| What you should do |
Look for the word "computer" in the entries and copy each line where it appears.

(Available records)

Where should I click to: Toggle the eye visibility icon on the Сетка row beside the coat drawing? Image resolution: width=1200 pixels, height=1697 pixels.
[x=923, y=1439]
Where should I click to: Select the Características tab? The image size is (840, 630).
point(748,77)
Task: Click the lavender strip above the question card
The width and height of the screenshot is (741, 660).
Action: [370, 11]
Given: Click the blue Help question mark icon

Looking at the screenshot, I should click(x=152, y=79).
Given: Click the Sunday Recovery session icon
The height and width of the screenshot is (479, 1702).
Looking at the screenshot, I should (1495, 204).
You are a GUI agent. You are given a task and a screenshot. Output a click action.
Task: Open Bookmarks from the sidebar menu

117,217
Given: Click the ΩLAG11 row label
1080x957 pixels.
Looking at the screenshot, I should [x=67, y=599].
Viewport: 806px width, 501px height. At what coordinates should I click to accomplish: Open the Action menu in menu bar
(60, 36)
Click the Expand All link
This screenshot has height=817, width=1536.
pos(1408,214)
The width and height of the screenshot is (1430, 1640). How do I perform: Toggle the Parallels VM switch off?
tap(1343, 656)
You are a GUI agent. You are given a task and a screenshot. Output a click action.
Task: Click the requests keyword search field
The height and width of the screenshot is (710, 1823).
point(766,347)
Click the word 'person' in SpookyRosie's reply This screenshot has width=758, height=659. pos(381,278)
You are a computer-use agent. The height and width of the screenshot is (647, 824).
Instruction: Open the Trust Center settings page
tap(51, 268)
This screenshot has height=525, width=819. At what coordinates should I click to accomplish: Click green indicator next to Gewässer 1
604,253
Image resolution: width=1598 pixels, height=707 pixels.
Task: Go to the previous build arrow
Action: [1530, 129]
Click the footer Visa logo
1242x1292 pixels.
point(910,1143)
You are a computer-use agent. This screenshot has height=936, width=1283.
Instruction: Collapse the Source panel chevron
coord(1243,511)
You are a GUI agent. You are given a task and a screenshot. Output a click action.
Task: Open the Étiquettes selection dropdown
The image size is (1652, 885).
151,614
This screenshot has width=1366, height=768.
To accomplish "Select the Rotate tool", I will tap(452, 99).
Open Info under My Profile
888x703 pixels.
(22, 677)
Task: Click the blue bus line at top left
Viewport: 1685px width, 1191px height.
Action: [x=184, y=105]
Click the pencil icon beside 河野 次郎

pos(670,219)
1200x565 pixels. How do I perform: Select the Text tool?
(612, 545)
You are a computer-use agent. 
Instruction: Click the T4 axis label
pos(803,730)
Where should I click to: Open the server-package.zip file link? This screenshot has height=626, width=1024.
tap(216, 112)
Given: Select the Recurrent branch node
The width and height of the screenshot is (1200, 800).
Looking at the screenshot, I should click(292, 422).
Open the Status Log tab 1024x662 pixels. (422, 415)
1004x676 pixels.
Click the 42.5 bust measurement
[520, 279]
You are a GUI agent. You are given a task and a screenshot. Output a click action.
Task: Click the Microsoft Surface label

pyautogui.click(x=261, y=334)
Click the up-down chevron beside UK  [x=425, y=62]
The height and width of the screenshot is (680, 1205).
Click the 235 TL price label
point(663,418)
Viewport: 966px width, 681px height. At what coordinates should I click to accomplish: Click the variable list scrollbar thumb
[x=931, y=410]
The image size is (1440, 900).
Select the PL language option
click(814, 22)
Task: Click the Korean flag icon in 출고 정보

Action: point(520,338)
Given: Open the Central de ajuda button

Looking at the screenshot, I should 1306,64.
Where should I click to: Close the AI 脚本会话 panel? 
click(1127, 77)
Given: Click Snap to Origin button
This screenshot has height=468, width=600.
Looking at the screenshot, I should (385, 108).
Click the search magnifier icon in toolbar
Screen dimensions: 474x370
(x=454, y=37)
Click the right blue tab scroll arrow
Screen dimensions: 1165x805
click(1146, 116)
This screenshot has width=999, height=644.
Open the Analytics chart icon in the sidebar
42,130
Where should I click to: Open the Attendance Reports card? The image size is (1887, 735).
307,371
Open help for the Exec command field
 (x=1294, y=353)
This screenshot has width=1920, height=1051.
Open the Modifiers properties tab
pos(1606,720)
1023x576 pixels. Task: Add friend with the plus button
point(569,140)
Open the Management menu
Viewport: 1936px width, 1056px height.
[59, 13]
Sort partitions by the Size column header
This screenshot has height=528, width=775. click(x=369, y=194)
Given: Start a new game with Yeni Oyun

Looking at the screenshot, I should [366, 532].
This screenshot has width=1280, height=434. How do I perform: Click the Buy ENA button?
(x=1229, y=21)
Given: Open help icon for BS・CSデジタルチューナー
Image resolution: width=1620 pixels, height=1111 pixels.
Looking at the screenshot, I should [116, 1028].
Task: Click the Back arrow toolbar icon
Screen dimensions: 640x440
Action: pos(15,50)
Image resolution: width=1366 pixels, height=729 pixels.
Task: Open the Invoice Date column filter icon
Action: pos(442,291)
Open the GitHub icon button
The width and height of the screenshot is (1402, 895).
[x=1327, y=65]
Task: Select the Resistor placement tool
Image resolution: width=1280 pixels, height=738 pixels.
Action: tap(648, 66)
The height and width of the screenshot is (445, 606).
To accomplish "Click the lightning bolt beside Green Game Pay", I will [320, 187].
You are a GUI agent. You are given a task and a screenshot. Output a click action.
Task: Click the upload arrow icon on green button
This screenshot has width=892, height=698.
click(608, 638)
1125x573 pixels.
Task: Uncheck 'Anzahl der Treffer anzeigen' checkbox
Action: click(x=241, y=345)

(End Available records)

| Response to this task |
You are a computer-use agent. The height and width of the screenshot is (647, 824).
You are a computer-use agent. This screenshot has height=936, width=1283.
You are a computer-use agent. 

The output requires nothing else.